The AmeriKat (c) 2007
Nike Wins "Air Force 1s" Supreme Court Battle:  Last week, the US Supreme Court issued its decision in favor of Nike in its trade mark dispute against Already LLC.   Nike brought proceedings against Already in respect of two of its athletic shoes which it said infringed and diluted the Air Force 1 trade mark.  Already counterclaimed contending that the trade mark was invalid.  After Nike filed its complaint Nike issued a "Covenant Not to Sue" which, in its preamble  stated that "Already's actions . . . no longer infringe or dilute the NIKE Mark at a level sufficient to warrant the substantial time and expense of continued litigation".  After issuing the covenant, Nike moved to dismiss its claims and Already's invalidity counterclaim.  Already opposed dismissal of its counterclaim arguing that Nike had not established that its voluntary cessation had mooted its case.  In support of the argument  Already produced statements from potential investors claiming that they would not invest in Already until the Nike trade mark was invalidated.  The District Court dismissed the counterclaims concluding there was no justiciable controversy   The Second Circuit Court of Appeals affirmed explaining that the covenant was broadly drafted and as such, the court could not conceive of a shoe that would infringe Nike's trade mark yet would not fall within the covenant.   Already appealed to the Supreme Court who held that Nike's covenant not to pursue an infringement claim against Already was broad enough to moot the counterclaim.  Writing the unanimous opinion of the Court, Chief Justice Roberts stated:
"The covenant is unconditional and irrevocable.
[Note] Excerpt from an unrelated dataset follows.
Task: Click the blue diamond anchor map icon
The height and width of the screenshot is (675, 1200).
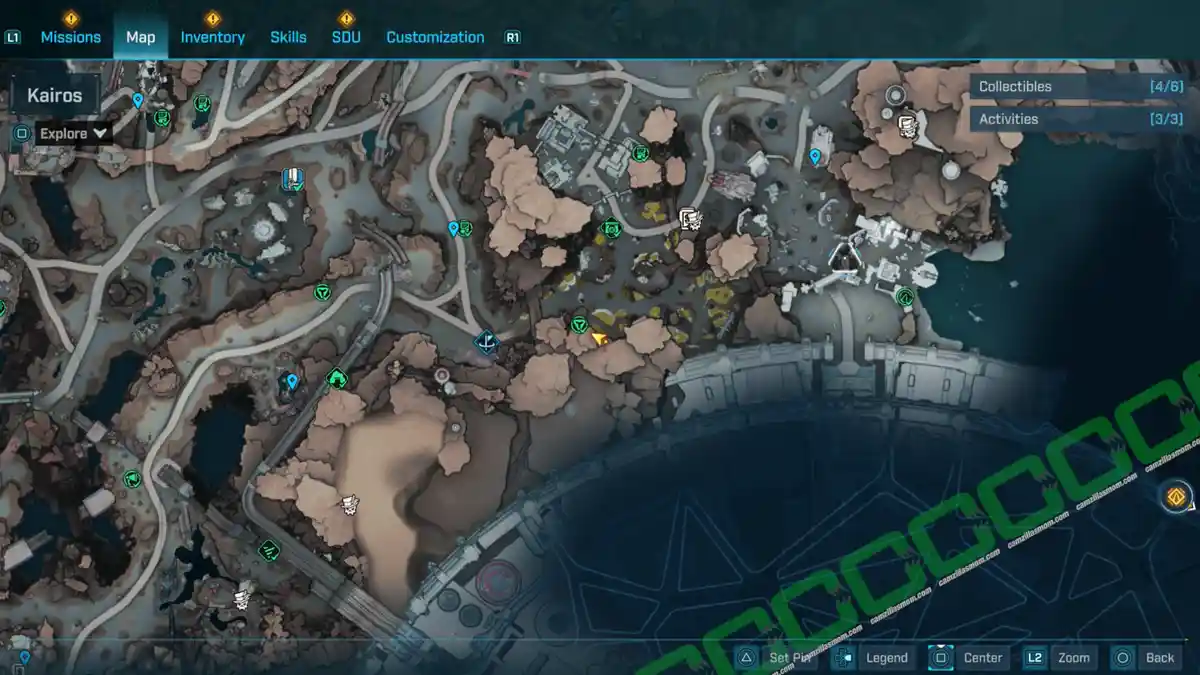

It prohibits Nike from filing suit or making any claim or demand; protects both Already and Already’s distributors and customers; and covers not just current or previous designs, but also colorable imitations. Once Nike demonstrated that the covenant encompasses all of Already’s allegedly unlawful conduct, it became incumbent on Already to indicate that it engages in or has sufficiently concrete plans to engage in activities that would arguably infringe Nike’s trademark yet not be covered by the covenant. But Already failed to do so in the courts below or in this Court. The case is thus moot because the challenged conduct cannot reasonably be expected to recur."
In response to Already's policy objection that in dismissing the claim Nike is allowed to bully small innovators, the Court stated this argument did not support Already's case on standing. Instead, the Court held :
"Granting covenants not to sue may be a risky long-term strategy for a trademark holder. And while accepting Already’s theory may benefit the small competitor in this case, it also lowers the gates for larger companies with more resources, who may challenge the intellectual property portfolios of more humble rivals simply because they are competitors in the same market. This would further encourage parties to employ litigation as a weapon against their competitors rather than as a last resort for settling disputes.... Already’s only legally cognizable injury—the fact that Nike took steps to enforce its trademark—is now gone and, given the breadth of the covenant, cannot reasonably be expected to recur. There being no other basis on which to find a live controversy, the case is clearly moot."  
A clear lesson from the Supreme Court on when not to fight for the sake of fighting, but also a reassuring stance for intellectual property owners who will be comforted by the fact that a decision to end their infringement actions may not expose them to continuing challenges to the validity of their rights (in exchange for a very broad covenant, of course!)

1 comment:

Suleman said...

Nike's Covenant Not to Sue seems like the makings of a way the IP system could be changed to reduce the level of litigation that is happening in certain sectors. The Court was clearly impressed with their stance. This could be a way of protecting smaller players, such as small research companies or government health departments from having to worry about patent litigation. I don't know how it could be used to prevent Apple v Samsung though.